- Exercise brief: Which of the lines in the data mention the string "computer"? List them all.

Records contained in a dataset:

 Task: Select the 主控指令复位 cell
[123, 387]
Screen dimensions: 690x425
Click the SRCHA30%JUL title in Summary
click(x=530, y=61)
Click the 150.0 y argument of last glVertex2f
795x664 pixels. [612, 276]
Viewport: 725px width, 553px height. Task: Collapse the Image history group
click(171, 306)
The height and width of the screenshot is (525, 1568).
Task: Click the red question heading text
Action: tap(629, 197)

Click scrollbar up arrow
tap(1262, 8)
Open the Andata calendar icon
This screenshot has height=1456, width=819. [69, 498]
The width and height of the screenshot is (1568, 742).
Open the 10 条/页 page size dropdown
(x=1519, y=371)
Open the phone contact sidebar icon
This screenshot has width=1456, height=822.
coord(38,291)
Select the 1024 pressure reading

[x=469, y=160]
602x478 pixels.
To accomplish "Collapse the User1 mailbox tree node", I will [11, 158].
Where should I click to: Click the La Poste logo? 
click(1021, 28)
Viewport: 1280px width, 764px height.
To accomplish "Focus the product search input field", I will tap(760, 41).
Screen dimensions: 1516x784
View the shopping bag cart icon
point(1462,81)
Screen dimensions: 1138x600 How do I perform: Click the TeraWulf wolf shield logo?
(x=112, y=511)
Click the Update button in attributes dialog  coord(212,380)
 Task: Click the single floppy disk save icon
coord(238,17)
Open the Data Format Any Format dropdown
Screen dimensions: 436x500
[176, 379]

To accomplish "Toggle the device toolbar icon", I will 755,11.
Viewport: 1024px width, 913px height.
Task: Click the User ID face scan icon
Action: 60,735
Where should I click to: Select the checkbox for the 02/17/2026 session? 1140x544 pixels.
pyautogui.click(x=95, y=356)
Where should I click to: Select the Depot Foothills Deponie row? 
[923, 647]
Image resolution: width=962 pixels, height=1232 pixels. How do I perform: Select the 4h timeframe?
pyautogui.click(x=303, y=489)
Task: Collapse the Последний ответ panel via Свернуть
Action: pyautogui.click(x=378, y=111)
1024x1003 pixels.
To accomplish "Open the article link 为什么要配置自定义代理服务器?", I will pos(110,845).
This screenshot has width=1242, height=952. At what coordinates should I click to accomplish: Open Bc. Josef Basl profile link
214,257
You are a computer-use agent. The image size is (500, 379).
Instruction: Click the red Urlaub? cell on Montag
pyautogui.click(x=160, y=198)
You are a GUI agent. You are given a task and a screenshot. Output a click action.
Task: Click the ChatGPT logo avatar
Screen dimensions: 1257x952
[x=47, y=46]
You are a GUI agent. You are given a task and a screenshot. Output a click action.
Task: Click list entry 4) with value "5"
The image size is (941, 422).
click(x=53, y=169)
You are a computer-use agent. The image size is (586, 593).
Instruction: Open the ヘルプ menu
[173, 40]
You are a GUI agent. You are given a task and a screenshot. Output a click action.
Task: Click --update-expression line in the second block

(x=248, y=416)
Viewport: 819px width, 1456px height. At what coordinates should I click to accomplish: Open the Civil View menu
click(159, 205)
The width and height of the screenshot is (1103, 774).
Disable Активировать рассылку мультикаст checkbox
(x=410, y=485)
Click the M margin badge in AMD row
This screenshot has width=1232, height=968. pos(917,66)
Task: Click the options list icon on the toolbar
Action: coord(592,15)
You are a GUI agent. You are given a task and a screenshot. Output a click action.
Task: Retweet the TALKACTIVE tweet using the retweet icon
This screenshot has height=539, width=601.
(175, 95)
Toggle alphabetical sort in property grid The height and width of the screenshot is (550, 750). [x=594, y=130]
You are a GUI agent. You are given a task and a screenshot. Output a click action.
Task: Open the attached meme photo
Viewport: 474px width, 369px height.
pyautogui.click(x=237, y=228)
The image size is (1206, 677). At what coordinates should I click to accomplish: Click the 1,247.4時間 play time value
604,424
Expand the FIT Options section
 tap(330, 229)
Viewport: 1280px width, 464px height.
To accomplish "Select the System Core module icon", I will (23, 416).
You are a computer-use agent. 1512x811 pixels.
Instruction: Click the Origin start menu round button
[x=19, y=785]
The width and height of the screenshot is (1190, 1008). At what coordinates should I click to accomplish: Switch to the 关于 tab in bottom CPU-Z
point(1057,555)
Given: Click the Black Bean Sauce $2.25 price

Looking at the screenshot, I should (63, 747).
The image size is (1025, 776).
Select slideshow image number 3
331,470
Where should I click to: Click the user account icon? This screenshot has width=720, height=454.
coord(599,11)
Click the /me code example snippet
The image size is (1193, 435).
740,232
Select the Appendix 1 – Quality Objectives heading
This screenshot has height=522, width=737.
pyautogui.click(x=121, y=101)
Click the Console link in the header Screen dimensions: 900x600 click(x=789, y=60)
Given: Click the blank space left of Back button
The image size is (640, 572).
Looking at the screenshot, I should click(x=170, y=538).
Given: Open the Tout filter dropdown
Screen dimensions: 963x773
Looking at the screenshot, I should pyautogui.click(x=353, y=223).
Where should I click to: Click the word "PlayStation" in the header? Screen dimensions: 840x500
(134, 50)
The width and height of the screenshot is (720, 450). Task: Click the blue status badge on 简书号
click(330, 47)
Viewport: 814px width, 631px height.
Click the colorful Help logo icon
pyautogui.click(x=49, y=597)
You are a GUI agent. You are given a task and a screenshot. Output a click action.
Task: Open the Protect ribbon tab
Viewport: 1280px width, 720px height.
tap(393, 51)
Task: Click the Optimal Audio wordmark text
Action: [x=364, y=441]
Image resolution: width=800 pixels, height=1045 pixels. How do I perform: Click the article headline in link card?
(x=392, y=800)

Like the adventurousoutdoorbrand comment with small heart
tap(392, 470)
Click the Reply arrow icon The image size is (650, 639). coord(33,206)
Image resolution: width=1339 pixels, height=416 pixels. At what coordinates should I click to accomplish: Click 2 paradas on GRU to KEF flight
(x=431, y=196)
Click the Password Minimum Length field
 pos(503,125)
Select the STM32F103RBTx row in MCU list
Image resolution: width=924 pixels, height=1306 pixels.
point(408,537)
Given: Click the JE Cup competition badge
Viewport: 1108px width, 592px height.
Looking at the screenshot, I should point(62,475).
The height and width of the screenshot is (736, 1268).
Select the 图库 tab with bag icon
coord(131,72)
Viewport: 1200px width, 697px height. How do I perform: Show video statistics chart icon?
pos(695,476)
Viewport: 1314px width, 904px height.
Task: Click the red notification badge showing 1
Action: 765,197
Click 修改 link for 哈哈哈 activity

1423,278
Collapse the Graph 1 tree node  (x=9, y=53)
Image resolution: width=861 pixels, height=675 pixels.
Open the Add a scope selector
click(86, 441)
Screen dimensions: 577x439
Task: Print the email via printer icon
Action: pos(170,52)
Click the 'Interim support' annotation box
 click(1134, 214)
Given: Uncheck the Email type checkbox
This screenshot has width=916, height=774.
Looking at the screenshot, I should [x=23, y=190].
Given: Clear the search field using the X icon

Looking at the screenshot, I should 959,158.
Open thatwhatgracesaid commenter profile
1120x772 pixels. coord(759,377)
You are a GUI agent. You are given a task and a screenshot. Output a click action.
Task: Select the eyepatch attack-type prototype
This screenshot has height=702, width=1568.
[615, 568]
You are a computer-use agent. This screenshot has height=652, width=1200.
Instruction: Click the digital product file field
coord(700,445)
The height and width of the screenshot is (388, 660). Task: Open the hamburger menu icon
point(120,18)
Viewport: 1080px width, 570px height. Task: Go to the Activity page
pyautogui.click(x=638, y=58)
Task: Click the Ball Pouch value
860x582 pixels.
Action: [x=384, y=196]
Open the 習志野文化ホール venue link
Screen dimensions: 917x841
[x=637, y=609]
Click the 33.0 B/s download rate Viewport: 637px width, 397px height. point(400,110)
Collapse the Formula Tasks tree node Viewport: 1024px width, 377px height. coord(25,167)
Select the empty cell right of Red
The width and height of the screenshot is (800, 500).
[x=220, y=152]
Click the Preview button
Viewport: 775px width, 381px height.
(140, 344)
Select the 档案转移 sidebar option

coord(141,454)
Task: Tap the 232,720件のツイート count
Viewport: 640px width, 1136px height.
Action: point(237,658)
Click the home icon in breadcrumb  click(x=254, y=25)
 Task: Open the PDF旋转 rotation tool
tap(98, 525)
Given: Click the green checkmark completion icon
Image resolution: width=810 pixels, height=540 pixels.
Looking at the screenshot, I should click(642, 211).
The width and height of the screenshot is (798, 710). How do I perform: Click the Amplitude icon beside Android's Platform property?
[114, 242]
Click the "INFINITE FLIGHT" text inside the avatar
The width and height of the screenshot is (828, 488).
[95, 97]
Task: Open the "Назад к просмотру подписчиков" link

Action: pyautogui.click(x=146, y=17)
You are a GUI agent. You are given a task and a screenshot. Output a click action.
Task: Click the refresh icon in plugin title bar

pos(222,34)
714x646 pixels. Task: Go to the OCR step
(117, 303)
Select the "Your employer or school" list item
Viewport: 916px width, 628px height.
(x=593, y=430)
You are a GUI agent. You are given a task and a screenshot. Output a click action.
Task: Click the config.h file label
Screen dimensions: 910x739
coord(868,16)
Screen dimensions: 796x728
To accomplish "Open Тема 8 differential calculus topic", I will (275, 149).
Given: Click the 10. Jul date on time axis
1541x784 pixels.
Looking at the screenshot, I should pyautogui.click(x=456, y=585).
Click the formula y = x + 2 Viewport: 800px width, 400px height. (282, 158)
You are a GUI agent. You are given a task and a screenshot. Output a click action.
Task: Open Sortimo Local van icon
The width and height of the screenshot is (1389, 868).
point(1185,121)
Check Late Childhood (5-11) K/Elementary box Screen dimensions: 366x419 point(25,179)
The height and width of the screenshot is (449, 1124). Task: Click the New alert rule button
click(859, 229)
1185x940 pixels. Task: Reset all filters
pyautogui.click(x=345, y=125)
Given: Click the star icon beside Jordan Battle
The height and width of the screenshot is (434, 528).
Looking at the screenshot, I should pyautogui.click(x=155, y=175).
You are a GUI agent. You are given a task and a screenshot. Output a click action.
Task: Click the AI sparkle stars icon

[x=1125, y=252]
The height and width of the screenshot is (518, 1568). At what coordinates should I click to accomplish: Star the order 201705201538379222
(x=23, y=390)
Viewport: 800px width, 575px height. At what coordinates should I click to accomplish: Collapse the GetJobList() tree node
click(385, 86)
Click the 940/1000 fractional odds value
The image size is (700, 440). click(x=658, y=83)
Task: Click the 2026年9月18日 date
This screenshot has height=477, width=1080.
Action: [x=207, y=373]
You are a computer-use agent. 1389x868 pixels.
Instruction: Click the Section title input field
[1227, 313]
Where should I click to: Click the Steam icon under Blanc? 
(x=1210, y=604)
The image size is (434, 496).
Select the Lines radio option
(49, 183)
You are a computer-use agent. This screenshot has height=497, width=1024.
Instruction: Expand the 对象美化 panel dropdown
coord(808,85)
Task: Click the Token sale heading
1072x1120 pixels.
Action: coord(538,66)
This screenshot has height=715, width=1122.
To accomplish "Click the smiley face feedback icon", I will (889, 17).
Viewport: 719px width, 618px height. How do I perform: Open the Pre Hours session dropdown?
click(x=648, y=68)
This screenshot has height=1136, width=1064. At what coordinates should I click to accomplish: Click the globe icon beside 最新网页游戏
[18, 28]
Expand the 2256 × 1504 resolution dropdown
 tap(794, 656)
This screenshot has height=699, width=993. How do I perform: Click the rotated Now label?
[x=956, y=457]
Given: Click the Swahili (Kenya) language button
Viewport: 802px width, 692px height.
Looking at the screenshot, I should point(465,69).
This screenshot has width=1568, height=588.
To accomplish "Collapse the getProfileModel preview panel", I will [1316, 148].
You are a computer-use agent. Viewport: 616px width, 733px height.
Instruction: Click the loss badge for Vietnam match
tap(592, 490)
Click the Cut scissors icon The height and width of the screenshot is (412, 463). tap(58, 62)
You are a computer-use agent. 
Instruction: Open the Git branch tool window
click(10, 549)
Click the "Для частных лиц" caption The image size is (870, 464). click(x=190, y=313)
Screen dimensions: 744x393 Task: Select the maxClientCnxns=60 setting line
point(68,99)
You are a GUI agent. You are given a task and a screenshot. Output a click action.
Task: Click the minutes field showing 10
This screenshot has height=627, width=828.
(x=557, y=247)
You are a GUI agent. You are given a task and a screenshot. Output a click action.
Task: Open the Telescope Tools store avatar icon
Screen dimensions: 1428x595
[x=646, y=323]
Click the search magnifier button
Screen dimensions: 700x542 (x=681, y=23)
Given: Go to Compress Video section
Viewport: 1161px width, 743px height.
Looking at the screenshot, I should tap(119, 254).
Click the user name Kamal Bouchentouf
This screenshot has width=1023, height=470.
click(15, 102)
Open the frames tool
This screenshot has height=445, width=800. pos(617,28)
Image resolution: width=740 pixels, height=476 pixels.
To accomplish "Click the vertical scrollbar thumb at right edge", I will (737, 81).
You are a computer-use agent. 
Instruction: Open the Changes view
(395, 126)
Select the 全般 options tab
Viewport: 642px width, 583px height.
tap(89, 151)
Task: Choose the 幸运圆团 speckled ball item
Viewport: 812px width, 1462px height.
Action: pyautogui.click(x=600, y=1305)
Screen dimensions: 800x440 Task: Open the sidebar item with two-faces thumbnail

- Answer area:
You are a computer-use agent. The image size is (500, 379).
You are a computer-use agent. The image size is (586, 593).
You are a computer-use agent. 1512x811 pixels.
You are a computer-use agent. This screenshot has height=652, width=1200.
You are a computer-use agent. 1389x868 pixels.
You are a computer-use agent. This screenshot has height=497, width=1024.
You are a computer-use agent. Viewport: 616px width, 733px height.
You are a computer-use agent. 
You are a computer-use agent. 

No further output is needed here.